Let’s get one point out of the way: “The Serenity of Suffering,” Korn’s 12th album is the band’s strongest and most confident release in years.
From the one-two-three KO of the album’s opening tracks — “Insane,””Rotting in Vain” and “Black is the Soul” — it’s clear the band has rediscovered its stride, an assurance that makes 2013’s “The Paradigm Shift” sound almost tentative.
Despite the title, the results are far from somber. Each track is powerful with detuned-through-the-floor guitar riffs and arena-ready choruses that are almost pretty at times.
Even though every band member is in his forties, the guys maneuver through each track with the boldness and ferocity of younger musicians with something to prove, especially to the new generations they themselves inspired.
Drummer Ray Luzier’s drum parts, especially his insane 16th-note triplet drum work on “Next in Line,” and the ludicrous fills in “Out of You” — good Lord, the last one! — dive headlong into fusion territory. Scary.
The whole album is a treat for drummers who want a primer on how to play solid and fearlessly. With his splash cymbal work and unpredictability, Luzier is the closest thing metal has to Stewart Copeland of the Police.
Some other standouts are the spooky “The Hating,” “Die Yet Another Night,” whose main guitar riff is reminiscent of Goblin’s score for the horror movie “Suspiria,” and “Baby,” a throwback to the effect-driven chirp and squeak guitar work that Korn pioneered on the band’s first three albums. Heck, there’s even some turntable work in the song “Next in Line,” courtesy of Bakersfield’s own C-Minus.
But the most unique song, thematically and sonically, is “Take Me,” sung from the point of view of the drug to its user. It’s an inspired, stylistic move that proves this band isn’t finished innovating.
Producer Nick Raskulinecz (Foo Fighters, Ghost) works with all the sludge and fury of each song, miraculously balancing each element and wisely emphasizing the basics — vocals, guitars, drums. He leaves the ear candy just under the surface and provides the framework for the album’s aural cohesion.

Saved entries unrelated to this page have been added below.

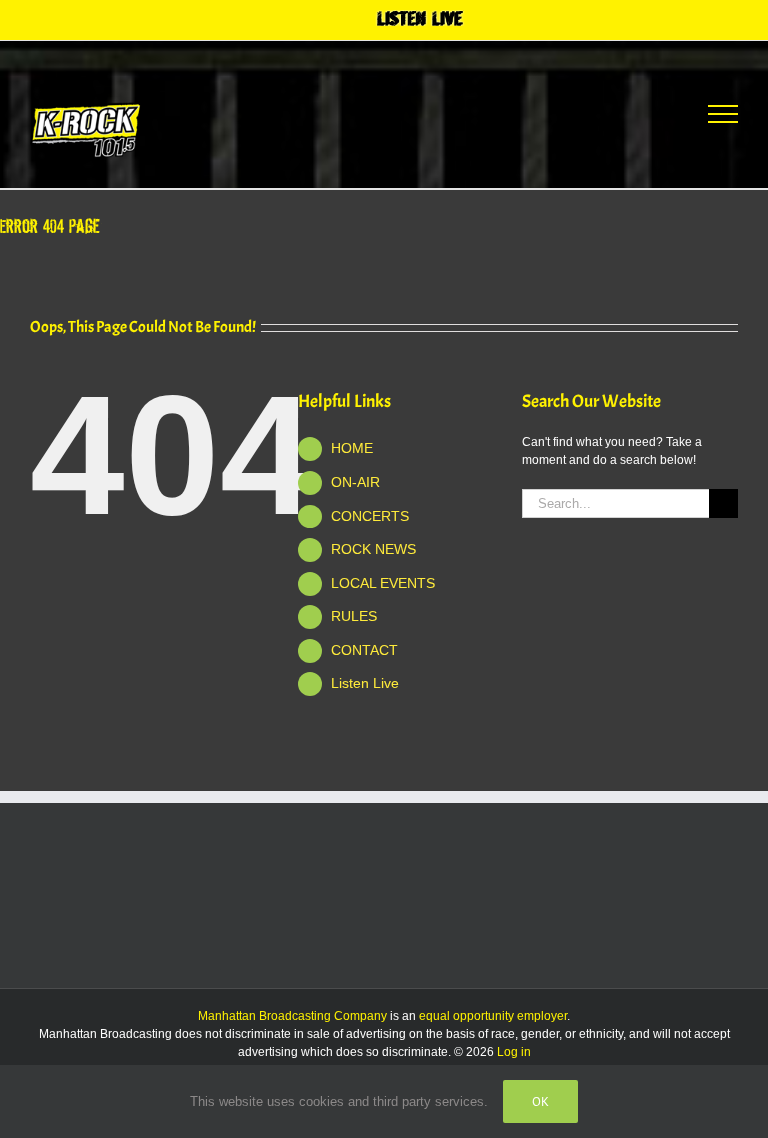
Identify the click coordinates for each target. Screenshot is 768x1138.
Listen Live (365, 683)
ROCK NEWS (373, 549)
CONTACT (364, 650)
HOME (352, 448)
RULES (354, 616)
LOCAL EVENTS (383, 583)
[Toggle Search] (649, 113)
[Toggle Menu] (723, 114)
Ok (540, 1101)
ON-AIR (355, 482)
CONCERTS (370, 516)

Korn follows a formula perfected on “The Paradigm Shift” — riff/verse/huge chorus/repeat — but the new material is augmented with crazy breakdowns and unpredictable, experimental endings that incorporate wacky changes in tempo, key and feel.
Davis’ voice is the strongest it’s ever been, especially on “Rotting in Vain,” and the album is a return to the double-headed guitar juggernaut of Brian “Head” Welch and James “Munky” Shaffer. Even Reggie “Fieldy” Arvizu’s bass-playing is on full display.
The most powerful takeaway: This band has turned into a band again.
With “The Paradigm Shift,” the hometown heroes were finding their way after the return of Welch. But following three solid years of playing together, the band members are back in sync.
At 14 songs, “Serenity” could have used some whittling down, but fans might quibble, especially considering the band’s return to form
Nearly 20 years after the breakthrough “Follow the Leader,” Korn isn’t likely to make the same impact. But who cares?
Right now, there is no band in the world that does what Korn does.